__Task requirements__.
Search the entries for the word "agent" and pull out each line that has it.

__Source information__.
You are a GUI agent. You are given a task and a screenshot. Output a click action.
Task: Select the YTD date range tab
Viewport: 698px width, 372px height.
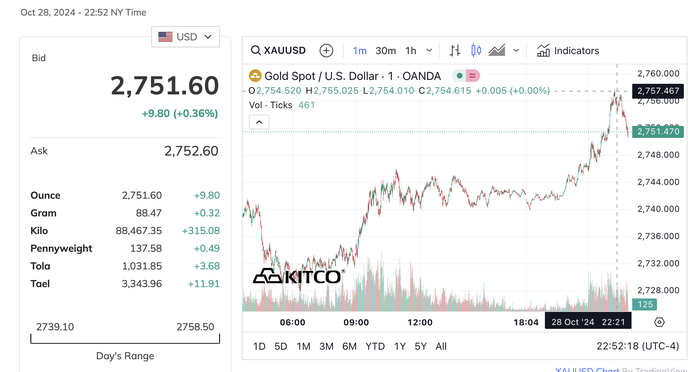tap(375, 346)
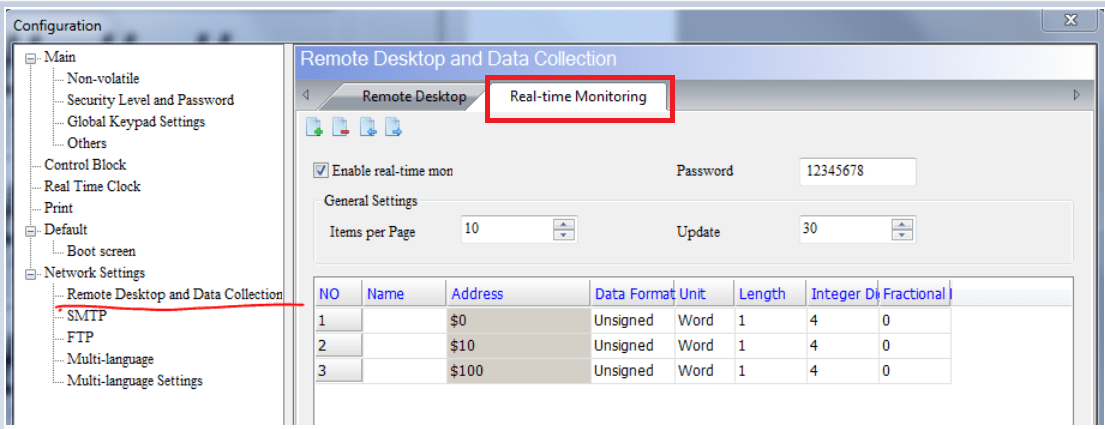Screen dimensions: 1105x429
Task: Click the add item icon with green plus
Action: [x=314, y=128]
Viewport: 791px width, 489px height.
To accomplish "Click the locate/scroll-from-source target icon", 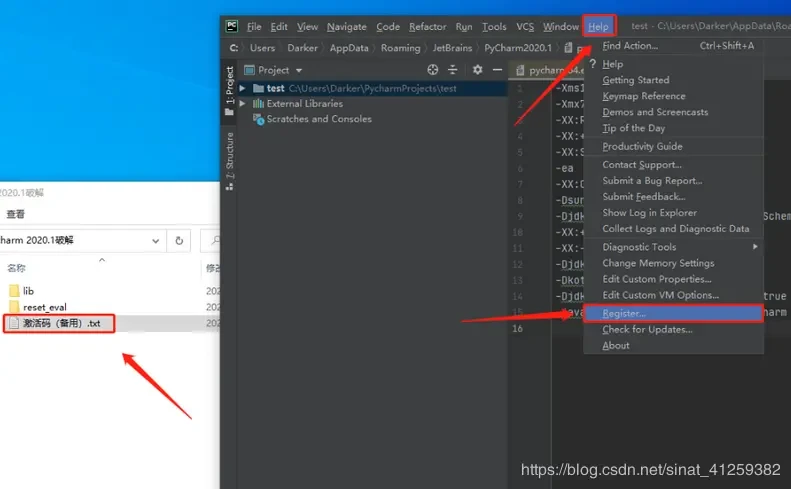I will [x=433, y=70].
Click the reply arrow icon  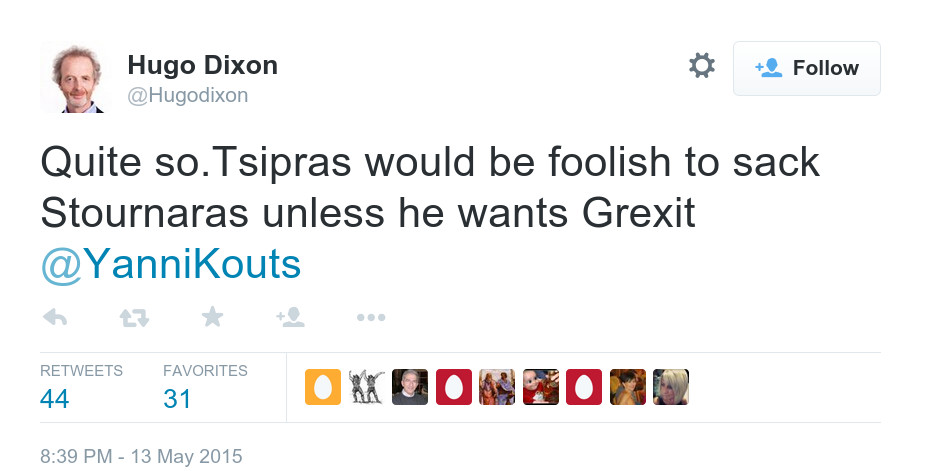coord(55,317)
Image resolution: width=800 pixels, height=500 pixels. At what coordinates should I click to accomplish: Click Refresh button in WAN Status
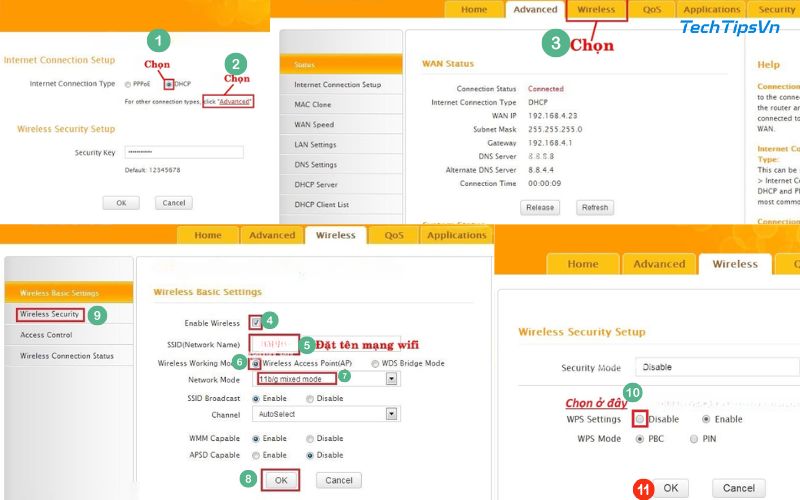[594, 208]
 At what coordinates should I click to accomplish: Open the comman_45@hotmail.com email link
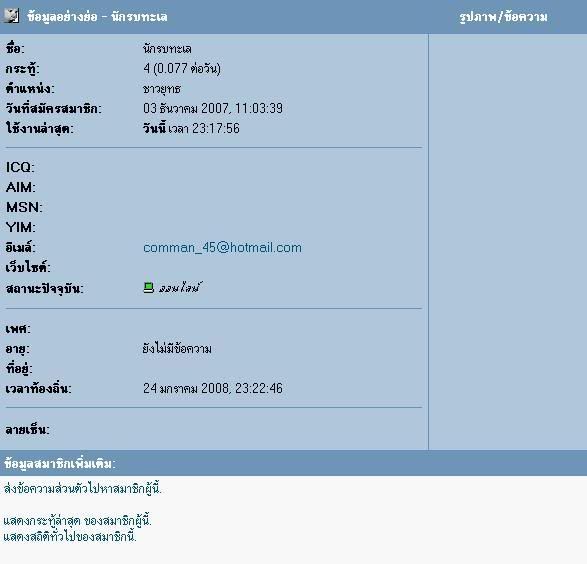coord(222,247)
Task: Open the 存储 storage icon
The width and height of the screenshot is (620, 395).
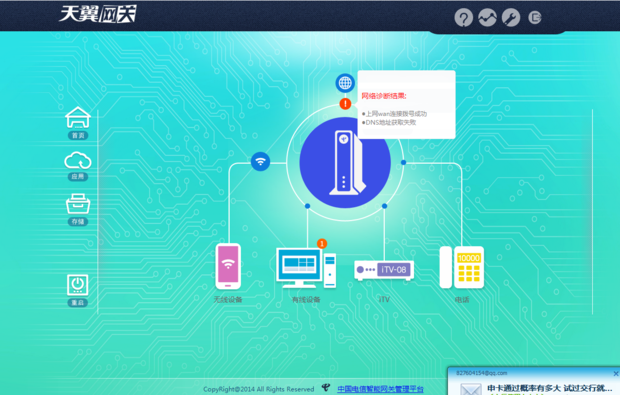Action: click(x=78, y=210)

--

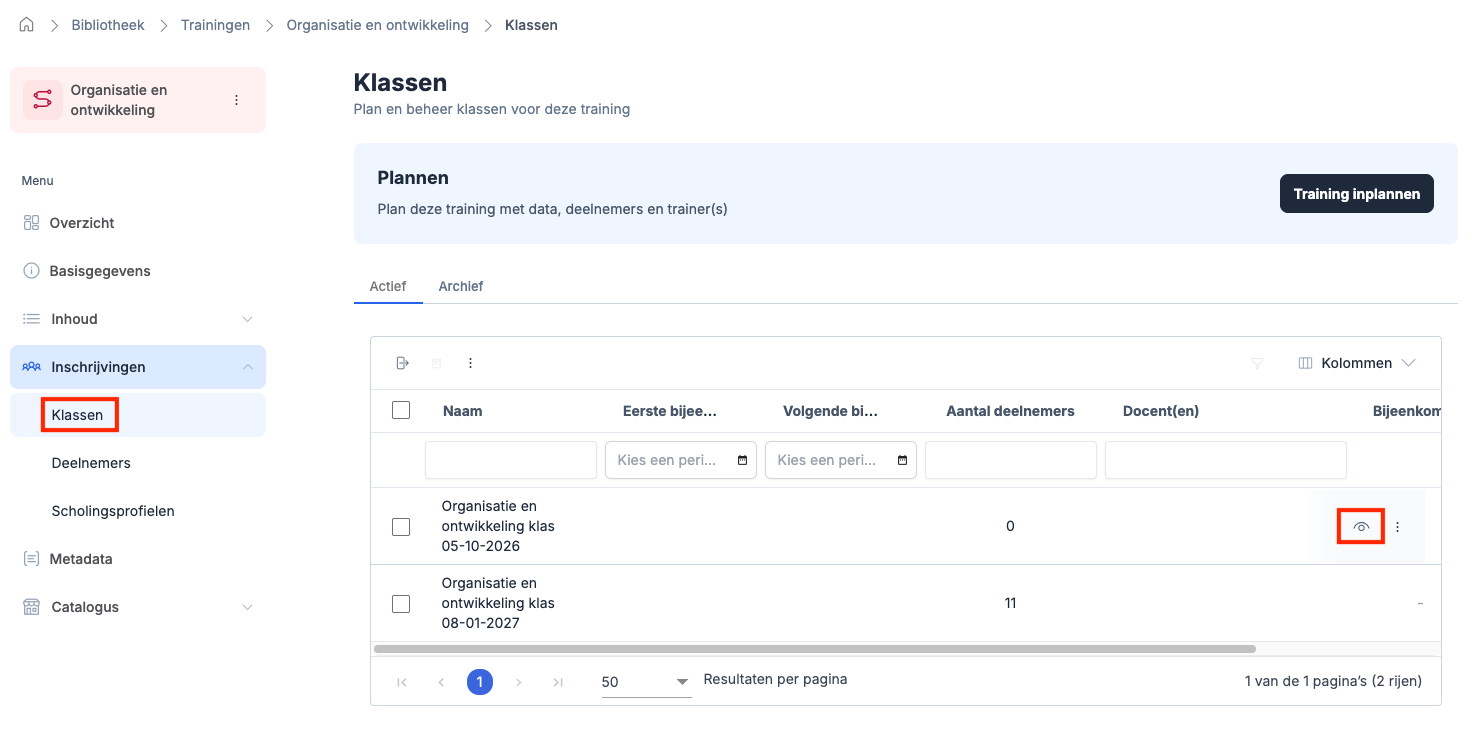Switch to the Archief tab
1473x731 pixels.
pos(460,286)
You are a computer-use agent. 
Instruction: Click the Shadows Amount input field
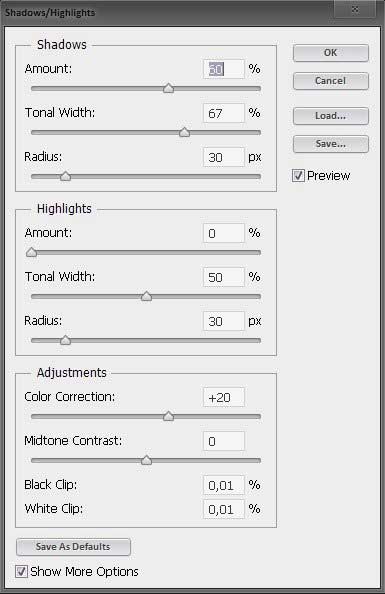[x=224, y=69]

__Answer space__.
You are a GUI agent. You are given a task and a screenshot. Output a click action.
You are a computer-use agent. 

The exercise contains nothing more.